(Stored data)
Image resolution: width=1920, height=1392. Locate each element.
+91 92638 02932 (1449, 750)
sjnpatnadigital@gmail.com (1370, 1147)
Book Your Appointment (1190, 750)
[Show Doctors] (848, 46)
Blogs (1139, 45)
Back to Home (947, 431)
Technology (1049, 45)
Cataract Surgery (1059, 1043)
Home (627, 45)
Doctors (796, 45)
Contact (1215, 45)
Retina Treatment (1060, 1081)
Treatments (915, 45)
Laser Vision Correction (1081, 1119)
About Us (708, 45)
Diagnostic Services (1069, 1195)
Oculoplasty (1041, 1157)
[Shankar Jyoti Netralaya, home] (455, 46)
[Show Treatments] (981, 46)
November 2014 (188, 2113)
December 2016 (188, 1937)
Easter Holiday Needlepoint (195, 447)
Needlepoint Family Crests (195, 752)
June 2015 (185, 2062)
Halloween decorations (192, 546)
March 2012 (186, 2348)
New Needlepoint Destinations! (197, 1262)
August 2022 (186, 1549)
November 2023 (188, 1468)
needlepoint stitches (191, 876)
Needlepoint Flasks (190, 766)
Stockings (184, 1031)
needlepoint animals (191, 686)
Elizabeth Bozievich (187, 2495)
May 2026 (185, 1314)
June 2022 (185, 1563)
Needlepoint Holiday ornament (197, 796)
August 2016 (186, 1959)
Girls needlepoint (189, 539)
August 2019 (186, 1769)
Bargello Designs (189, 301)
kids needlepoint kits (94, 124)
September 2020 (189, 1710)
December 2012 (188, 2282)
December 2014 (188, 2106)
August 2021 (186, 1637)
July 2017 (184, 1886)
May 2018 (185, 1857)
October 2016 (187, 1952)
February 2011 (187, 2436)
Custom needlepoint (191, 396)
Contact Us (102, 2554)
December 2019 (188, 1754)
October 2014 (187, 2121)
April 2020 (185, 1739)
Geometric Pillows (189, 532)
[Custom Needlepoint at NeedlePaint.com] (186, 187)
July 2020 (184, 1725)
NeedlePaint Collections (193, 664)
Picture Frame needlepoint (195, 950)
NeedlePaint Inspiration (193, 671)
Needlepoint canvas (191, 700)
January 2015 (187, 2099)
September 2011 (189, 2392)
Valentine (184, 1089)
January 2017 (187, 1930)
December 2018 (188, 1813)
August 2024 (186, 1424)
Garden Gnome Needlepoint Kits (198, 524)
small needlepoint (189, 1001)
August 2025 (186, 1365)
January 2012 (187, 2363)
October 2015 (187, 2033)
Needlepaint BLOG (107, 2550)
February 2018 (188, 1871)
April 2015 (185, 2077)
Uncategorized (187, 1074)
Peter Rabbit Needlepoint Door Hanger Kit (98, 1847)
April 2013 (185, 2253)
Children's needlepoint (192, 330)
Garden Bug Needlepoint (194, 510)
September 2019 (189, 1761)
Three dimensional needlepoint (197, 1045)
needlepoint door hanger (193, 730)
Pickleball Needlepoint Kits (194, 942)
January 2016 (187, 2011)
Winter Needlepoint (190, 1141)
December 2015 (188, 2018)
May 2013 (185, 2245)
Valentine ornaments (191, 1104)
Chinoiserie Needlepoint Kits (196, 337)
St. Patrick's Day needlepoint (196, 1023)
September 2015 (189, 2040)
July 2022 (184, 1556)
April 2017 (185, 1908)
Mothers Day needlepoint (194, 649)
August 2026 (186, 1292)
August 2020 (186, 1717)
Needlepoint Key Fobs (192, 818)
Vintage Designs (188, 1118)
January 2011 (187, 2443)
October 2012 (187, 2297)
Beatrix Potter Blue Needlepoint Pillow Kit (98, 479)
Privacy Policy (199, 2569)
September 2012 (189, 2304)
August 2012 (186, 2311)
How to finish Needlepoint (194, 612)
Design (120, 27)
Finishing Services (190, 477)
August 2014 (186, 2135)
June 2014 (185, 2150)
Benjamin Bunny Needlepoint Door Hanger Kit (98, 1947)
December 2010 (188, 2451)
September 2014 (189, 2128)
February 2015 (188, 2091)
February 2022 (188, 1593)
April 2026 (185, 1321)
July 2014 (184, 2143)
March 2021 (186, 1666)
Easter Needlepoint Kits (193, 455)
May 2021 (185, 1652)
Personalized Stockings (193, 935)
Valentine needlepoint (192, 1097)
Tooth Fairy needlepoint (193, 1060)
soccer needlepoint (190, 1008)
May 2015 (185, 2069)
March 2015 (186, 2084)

_About this task_
The lines from the one holding "August 2012 (186, 2311)" to the last line of the entries, both included: retype them exactly and give nothing else.

_Result of the task_
August 2012 (186, 2311)
How to finish Needlepoint (194, 612)
Design (120, 27)
Finishing Services (190, 477)
August 2014 (186, 2135)
June 2014 (185, 2150)
Benjamin Bunny Needlepoint Door Hanger Kit (98, 1947)
December 2010 (188, 2451)
September 2014 (189, 2128)
February 2015 (188, 2091)
February 2022 (188, 1593)
April 2026 (185, 1321)
July 2014 (184, 2143)
March 2021 (186, 1666)
Easter Needlepoint Kits (193, 455)
May 2021 (185, 1652)
Personalized Stockings (193, 935)
Valentine needlepoint (192, 1097)
Tooth Fairy needlepoint (193, 1060)
soccer needlepoint (190, 1008)
May 2015 (185, 2069)
March 2015 (186, 2084)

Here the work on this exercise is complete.